Researchers at the Helmholtz Institute for RNA-based Infection Research have developed nanopore dimethylsulfate mutational profiling (Nano-DMS-MaP)—a method that exploits long-read sequencing to provide isoform-resolved structural information of highly similar RNA molecules. The researchers demonstrate the value of Nano-DMS-MaP by resolving the complex structural landscape of human immunodeficiency virus-1 transcripts in infected cells. They show that unspliced and spliced transcripts have distinct structures at the packaging site within the common 5′ untranslated region, likely explaining why spliced viral RNAs are excluded from viral particles. Thus, Nano-DMS-MaP is a straightforward method to resolve biologically important transcript-specific RNA structures that were previously hidden in short-read ensemble analyses.

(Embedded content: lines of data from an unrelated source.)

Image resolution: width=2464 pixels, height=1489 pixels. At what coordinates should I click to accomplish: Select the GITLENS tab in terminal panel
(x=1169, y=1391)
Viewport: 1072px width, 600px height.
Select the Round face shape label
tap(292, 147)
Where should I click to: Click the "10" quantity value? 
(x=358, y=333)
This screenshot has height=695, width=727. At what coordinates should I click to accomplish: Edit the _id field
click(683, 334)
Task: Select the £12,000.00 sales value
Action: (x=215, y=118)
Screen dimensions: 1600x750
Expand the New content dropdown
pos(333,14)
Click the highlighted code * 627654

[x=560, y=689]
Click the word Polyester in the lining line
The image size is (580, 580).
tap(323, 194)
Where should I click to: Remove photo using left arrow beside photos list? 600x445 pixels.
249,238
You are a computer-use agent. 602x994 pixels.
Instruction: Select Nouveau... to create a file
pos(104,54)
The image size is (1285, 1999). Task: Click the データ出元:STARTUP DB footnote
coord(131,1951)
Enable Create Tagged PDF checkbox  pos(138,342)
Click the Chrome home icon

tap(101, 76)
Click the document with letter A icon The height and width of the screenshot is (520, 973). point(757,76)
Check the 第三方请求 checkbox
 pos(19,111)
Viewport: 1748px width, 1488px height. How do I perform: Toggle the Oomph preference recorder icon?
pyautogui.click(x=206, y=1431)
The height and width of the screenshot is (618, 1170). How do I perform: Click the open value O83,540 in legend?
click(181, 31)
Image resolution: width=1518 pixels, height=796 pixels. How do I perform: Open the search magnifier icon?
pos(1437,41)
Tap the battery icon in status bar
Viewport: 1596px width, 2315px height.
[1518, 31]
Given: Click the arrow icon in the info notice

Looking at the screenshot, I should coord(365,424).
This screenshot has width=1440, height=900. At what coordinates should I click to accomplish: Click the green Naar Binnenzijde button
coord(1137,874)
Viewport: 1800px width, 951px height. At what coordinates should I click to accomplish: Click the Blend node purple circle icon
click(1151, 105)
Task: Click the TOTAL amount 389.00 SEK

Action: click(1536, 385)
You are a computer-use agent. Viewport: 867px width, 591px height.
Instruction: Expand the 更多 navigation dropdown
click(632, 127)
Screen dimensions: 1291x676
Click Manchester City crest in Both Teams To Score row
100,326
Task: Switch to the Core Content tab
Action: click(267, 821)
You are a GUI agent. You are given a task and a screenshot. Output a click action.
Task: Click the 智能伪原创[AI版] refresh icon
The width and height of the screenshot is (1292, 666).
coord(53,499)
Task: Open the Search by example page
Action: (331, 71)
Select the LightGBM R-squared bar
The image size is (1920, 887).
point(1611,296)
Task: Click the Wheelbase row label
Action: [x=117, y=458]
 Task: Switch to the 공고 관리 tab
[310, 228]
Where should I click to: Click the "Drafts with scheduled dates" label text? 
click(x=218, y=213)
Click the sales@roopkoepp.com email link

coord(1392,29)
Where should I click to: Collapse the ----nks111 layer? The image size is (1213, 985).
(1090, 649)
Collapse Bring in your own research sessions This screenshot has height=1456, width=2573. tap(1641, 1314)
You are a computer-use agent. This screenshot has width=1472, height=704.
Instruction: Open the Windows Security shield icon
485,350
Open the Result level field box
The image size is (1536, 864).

Transcript isoforms structural analysis by Nano-DMS-MaP
Nano-DMS-MaP for isoform-resolved RNA structure determination. a, Transcript isoforms can be generated by alternative splicing. Common regions between transcript isoforms may have different structures, but short sequencing reads cannot always be unambiguously mapped to transcript isoforms. Long-read nanopore sequencing can be uniquely mapped to transcript isoforms. b, DMS can probe RNA structure in situ in cells or virions. Modified RNA is extracted and reverse transcribed into long cDNA molecules for sequencing on nanopore devices. Isoform-specific read mapping allows isoform-specific structural profiling. MinION device image credit: Oxford Nanopore Technologies (2023).
Availability – Code used for the Nano-DMS-MaP analysis is accessible via the Smyth-lab Github (https://github.com/smyth-lab/Nano-DMS-MaP).
Bohn P, Gribling-Burrer AS, Ambi UB, Smyth RP. (2023) Nano-DMS-MaP allows isoform-specific RNA structure determination. Nat Methods [Epub ahead of print]. [article]